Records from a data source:

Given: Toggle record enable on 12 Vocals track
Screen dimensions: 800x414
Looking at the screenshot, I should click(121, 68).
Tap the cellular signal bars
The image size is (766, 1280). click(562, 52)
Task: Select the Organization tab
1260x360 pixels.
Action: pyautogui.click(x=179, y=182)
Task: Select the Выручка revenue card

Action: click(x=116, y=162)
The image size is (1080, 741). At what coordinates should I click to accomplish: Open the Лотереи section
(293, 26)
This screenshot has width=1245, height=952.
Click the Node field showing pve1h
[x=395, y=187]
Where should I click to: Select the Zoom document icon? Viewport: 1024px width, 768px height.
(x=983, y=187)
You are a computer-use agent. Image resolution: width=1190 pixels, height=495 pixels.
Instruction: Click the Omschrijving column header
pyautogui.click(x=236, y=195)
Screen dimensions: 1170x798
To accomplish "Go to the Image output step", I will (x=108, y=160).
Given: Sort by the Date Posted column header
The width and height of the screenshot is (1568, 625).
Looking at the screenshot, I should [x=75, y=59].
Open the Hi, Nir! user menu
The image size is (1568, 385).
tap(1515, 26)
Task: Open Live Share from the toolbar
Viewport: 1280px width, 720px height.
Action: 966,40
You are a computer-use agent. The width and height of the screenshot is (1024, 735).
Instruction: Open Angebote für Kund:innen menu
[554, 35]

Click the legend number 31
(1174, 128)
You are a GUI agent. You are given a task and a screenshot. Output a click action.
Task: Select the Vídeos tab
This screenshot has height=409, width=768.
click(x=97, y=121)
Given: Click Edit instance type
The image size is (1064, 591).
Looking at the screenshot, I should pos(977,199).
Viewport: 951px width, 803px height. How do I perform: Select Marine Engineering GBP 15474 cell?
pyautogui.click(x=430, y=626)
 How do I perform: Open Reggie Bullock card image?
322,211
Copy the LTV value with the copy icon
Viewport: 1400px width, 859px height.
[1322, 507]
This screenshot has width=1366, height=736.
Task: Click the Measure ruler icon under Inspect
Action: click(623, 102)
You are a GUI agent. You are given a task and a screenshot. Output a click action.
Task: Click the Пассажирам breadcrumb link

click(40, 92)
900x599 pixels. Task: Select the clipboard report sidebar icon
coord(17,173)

— Work required —
Your task is to repeat the data exactly, with nothing left out.

— Written reply —
Given: Toggle record enable on 12 Vocals track
Screen dimensions: 800x414
Looking at the screenshot, I should click(121, 68).
Tap the cellular signal bars
The image size is (766, 1280). click(562, 52)
Task: Select the Organization tab
1260x360 pixels.
Action: pyautogui.click(x=179, y=182)
Task: Select the Выручка revenue card

Action: click(x=116, y=162)
The image size is (1080, 741). At what coordinates should I click to accomplish: Open the Лотереи section
(293, 26)
This screenshot has width=1245, height=952.
Click the Node field showing pve1h
[x=395, y=187]
Where should I click to: Select the Zoom document icon? Viewport: 1024px width, 768px height.
(x=983, y=187)
You are a computer-use agent. Image resolution: width=1190 pixels, height=495 pixels.
Instruction: Click the Omschrijving column header
pyautogui.click(x=236, y=195)
Screen dimensions: 1170x798
To accomplish "Go to the Image output step", I will (x=108, y=160).
Given: Sort by the Date Posted column header
The width and height of the screenshot is (1568, 625).
Looking at the screenshot, I should [x=75, y=59].
Open the Hi, Nir! user menu
The image size is (1568, 385).
tap(1515, 26)
Task: Open Live Share from the toolbar
Viewport: 1280px width, 720px height.
Action: 966,40
You are a computer-use agent. The width and height of the screenshot is (1024, 735).
Instruction: Open Angebote für Kund:innen menu
[554, 35]

Click the legend number 31
(1174, 128)
You are a GUI agent. You are given a task and a screenshot. Output a click action.
Task: Select the Vídeos tab
This screenshot has height=409, width=768.
click(x=97, y=121)
Given: Click Edit instance type
The image size is (1064, 591).
Looking at the screenshot, I should pos(977,199).
Viewport: 951px width, 803px height. How do I perform: Select Marine Engineering GBP 15474 cell?
pyautogui.click(x=430, y=626)
 How do I perform: Open Reggie Bullock card image?
322,211
Copy the LTV value with the copy icon
Viewport: 1400px width, 859px height.
[1322, 507]
This screenshot has width=1366, height=736.
Task: Click the Measure ruler icon under Inspect
Action: click(623, 102)
You are a GUI agent. You are given a task and a screenshot. Output a click action.
Task: Click the Пассажирам breadcrumb link

click(40, 92)
900x599 pixels. Task: Select the clipboard report sidebar icon
coord(17,173)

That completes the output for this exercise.